### EXERCISE
Lines from the records below that contain the word "computer" are to be copied out.

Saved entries

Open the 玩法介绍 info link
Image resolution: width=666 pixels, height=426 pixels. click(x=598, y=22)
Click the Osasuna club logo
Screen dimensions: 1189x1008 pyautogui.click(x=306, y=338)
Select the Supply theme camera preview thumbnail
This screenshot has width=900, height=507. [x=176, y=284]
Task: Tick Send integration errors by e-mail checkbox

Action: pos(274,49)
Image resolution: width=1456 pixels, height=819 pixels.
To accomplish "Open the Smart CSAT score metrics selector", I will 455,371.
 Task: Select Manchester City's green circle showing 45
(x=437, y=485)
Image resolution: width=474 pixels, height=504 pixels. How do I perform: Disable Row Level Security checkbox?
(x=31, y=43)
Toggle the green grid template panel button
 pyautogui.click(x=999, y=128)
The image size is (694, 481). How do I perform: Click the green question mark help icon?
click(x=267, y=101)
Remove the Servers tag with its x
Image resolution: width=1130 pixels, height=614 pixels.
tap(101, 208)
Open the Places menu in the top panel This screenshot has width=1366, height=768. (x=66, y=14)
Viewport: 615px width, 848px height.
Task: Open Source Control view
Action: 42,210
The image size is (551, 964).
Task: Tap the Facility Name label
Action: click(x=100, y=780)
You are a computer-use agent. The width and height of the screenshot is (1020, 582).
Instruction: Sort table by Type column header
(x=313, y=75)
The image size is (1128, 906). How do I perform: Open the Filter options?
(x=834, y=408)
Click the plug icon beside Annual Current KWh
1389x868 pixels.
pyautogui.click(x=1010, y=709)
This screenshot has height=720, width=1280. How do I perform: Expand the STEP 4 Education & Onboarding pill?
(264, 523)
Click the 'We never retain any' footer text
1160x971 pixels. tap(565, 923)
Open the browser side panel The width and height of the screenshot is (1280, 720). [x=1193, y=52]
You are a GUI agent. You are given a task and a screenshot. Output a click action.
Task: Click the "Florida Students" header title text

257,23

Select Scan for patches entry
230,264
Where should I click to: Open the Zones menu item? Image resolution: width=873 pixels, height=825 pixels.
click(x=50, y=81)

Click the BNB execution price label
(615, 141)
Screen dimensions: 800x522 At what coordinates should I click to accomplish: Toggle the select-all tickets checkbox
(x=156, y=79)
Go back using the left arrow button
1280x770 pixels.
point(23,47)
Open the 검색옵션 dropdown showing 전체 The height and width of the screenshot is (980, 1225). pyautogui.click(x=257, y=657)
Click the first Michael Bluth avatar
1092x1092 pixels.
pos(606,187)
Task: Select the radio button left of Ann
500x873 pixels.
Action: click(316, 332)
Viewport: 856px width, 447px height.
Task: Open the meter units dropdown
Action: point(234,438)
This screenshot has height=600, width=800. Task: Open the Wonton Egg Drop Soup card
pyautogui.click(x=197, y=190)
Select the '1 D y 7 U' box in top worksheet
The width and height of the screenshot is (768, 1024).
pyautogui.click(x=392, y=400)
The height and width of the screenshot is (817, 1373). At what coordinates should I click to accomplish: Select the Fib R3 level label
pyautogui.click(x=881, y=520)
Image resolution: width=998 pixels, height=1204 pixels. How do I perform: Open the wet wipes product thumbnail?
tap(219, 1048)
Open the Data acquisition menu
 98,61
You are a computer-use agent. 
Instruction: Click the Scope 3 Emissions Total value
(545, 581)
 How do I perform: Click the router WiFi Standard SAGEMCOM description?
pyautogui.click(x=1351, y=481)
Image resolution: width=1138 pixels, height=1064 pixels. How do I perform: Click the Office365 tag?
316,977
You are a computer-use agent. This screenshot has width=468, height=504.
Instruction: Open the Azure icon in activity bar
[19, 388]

### RESPONSE BELOW
You are a computer-use agent. The width and height of the screenshot is (1020, 582).
You are a computer-use agent. 
You are a computer-use agent. This screenshot has width=468, height=504.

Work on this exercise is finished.